第4話『久々の再会』
「満月、お出かけですか?」
「うん。ちょっと幼馴染のところに遊びに行く予定なの」
「あぁ。佐野君ですか」
おしゃれをした満月を見て翡翠は声をかけた。今、満月の家に居る。鏡の前で何度も何度もチェックをしているのを後ろのソファでお茶でも飲みながらゆっくりと眺めていた。
そんな、念入りにしなくても十分可愛いと思うんですけどね…。
満月は鞄の中に携帯やら財布やら必要な物をいれていく。

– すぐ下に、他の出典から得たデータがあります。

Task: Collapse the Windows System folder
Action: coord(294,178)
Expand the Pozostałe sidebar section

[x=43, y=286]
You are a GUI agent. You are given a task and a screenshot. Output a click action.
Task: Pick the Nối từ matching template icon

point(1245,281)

勿論、2Bの鉛筆も持っている。
「じゃあ、行ってくるね!」
「はい、行ってらっしゃい」
まるで親の心境だな…と思いつつも、嫌ではないので翡翠はにこにこと満月を見送った。
佐野が現在住んでいる所に行くには新幹線を使わないと行けない。大変だし何より満月の家からだと駅まで遠い。それに佐野は明日こっちへ帰ってくるみたいなので態々行く必要は無かったのだ。だが、好奇心もあり満月は明日一緒にこっちへ帰ってくる予定で1日お泊りに行く事になったのだ。

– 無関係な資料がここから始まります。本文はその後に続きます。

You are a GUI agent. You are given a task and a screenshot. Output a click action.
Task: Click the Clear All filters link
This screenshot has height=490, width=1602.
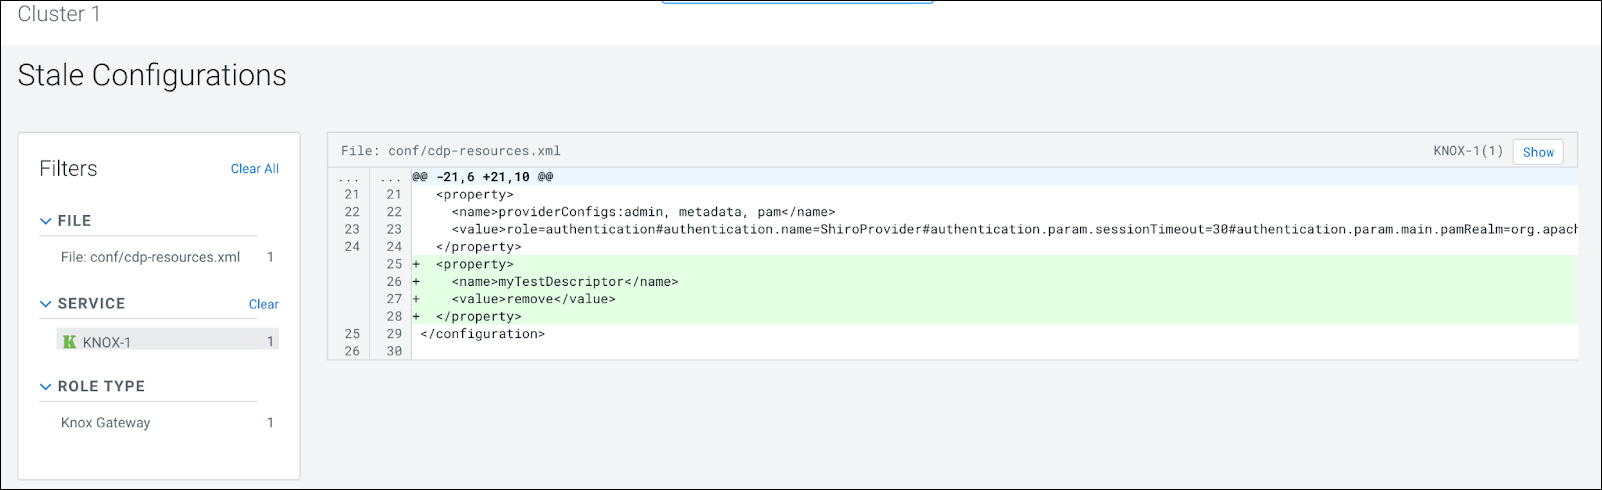pos(254,169)
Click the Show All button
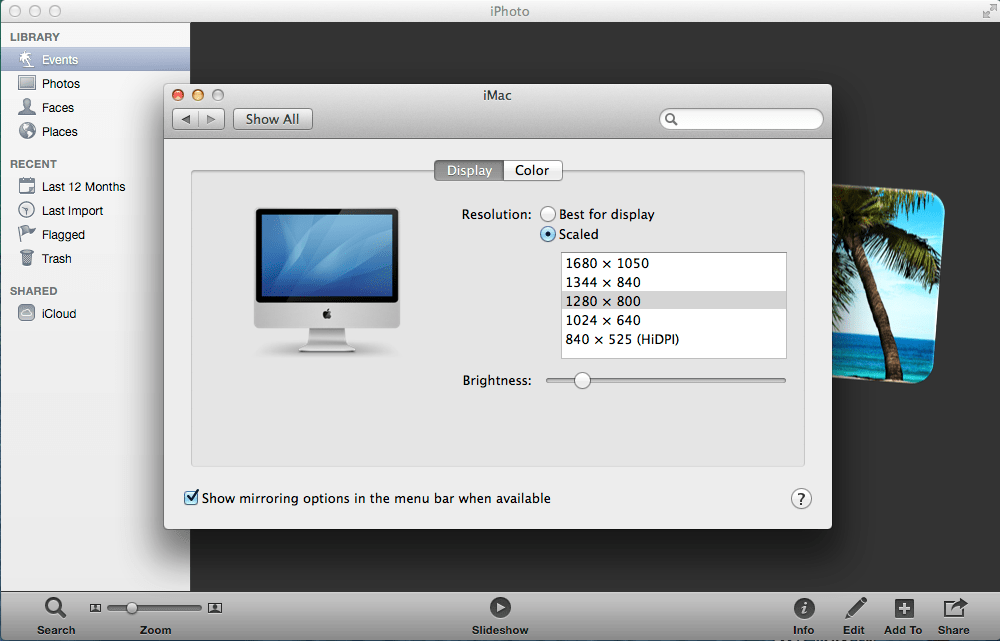The width and height of the screenshot is (1000, 641). tap(272, 118)
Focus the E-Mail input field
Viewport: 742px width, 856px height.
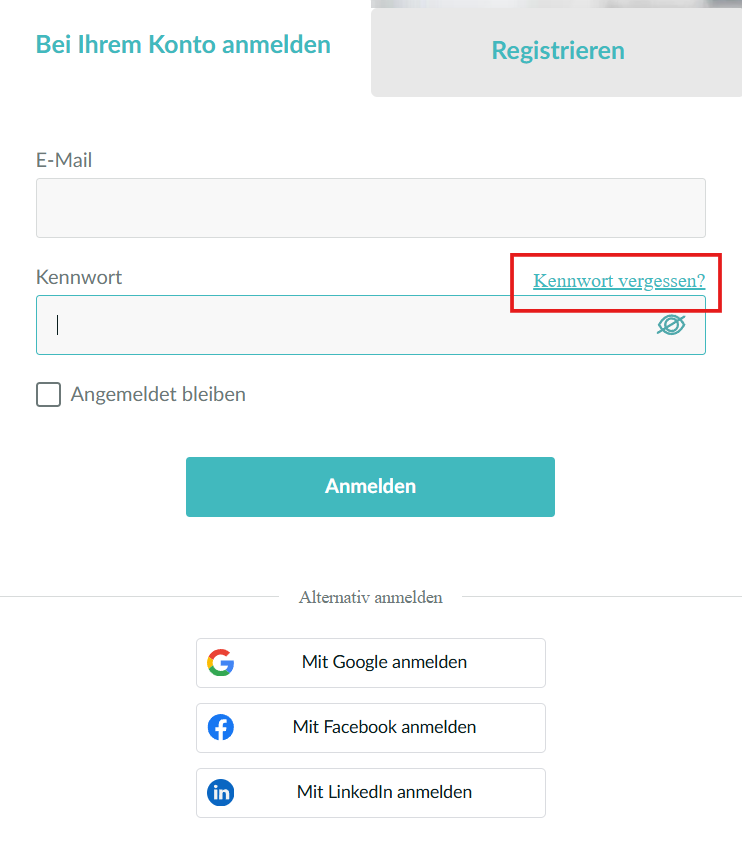tap(370, 208)
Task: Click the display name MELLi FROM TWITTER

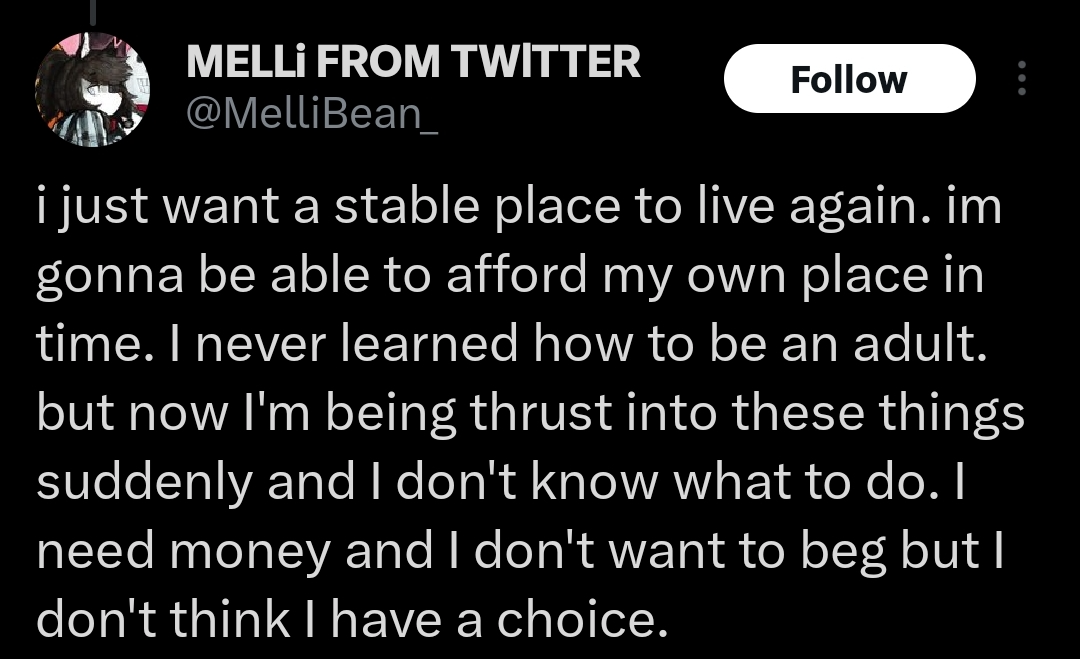Action: [413, 63]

そんな満月が歩くと、すれ違い様に必ず誰もが振り返った。それは満月の容姿もそうなのだが何より『振り向きの才』というものを持っているので自然と一般人は振り返るのである。
この才凄くいらないんだけどな………。
溜め息が出るのを押さえ、新幹線に乗り込む。
数ヶ月ぶりに再会する幼馴染の顔を浮かべると心が弾んだ。
「よーしもうちょいや。しっかりつかまっときや―――!下見たらあかんで嬢ちゃん!」
その頃、満月の幼馴染は銭湯の煙突を登っていた。煙突の上にいる女の子は不安のため、下を覗き込んでしまった。
その結果手を滑らせて落下してしまう。
満月の幼馴染―――佐野は足を煙突に突き刺すと両手を離して少女を受け止める。
「オーライや」
そして、無事受け止める。しかし重力には逆らえずそのまま後ろに仰け反り頭をぶつけた。

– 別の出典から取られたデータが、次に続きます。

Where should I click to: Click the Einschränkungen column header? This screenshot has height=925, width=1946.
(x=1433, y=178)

だが、落ちる事は無く傍観者の歓声をうけ無事下まで降りてきた。
「お!気ぃついたな。エントツなんて上ったらアカンで!」
少女は目を覚ますと辺りを見回した。佐野は何かを探すような少女の仕草に首を傾げる
「どないしたん?もう怖ないで?」
するとまた傍観者達が騒ぎ始めた。何だ?と思っていると目の前に現れたのは真っ黒になった少年。少年は少女にお手玉を渡した。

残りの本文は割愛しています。